Most students land in a reasonable range once they tie spend to a score goal and timeline rather than picking a number out of thin air. A student aiming for an average score with a few months to prep can often get there on a lean budget built around one solid full-length test bank; a student chasing a top-tier score, retaking after a disappointing first attempt, or cramming in under six weeks usually needs to spend more, mainly on more realistic full-length practice volume, not on stacking five different products.

Is it worth spending a lot of money on DAT prep?

It's worth spending on the one thing that predicts your real score: consistent, realistic full-length practice test scores over time. It's usually not worth spending on five overlapping products that all reteach the same content in slightly different packaging. Spend deliberately on volume and depth of practice first, then add narrow tools only for a specific, named weakness.

What is a reasonable budget for DAT prep?

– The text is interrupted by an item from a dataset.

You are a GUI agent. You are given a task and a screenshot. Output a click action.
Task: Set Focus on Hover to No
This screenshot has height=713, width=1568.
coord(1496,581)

A reasonable budget covers enough full-length practice tests to sit for one every few days across your whole prep window without repeating the same test twice, plus a question bank deep enough to drill weak areas between tests. For most students that's a single comprehensive prep platform rather than a pile of separate purchases, because overlapping content is where DAT prep budgets quietly get wasted.

Do I need to spend money on DAT prep at all?

You don't strictly need to pay for anything to take the DAT, but free resources alone rarely give you enough realistic, full-length, timed practice to build accurate self-prediction. If your timeline is long and your target score is modest, you can lean more heavily on free and low-cost resources; if your timeline is short or your goal is high, paid full-length volume becomes the highest-leverage purchase you can make. (Our free DAT chemistry practice questions are a good place to test the waters before you commit to a paid platform.)

Should I spend more money if I'm retaking the DAT?

Usually the opposite: a retake means you already know your baseline and your weak sections, so you can spend more precisely instead of more broadly. Put the budget toward fresh full-length practice tests you haven't seen and a way to isolate exactly which concepts cost you points last time, rather than re-buying a whole new bundle of content you've already covered.

How much do DAT prep companies typically charge?

Pricing across DAT prep companies changes often and varies by package and promotion, so we won't quote specific numbers here for anyone, including ourselves. Check each company's own site for current pricing; for DATPractice, current pricing is always on datpractice.com.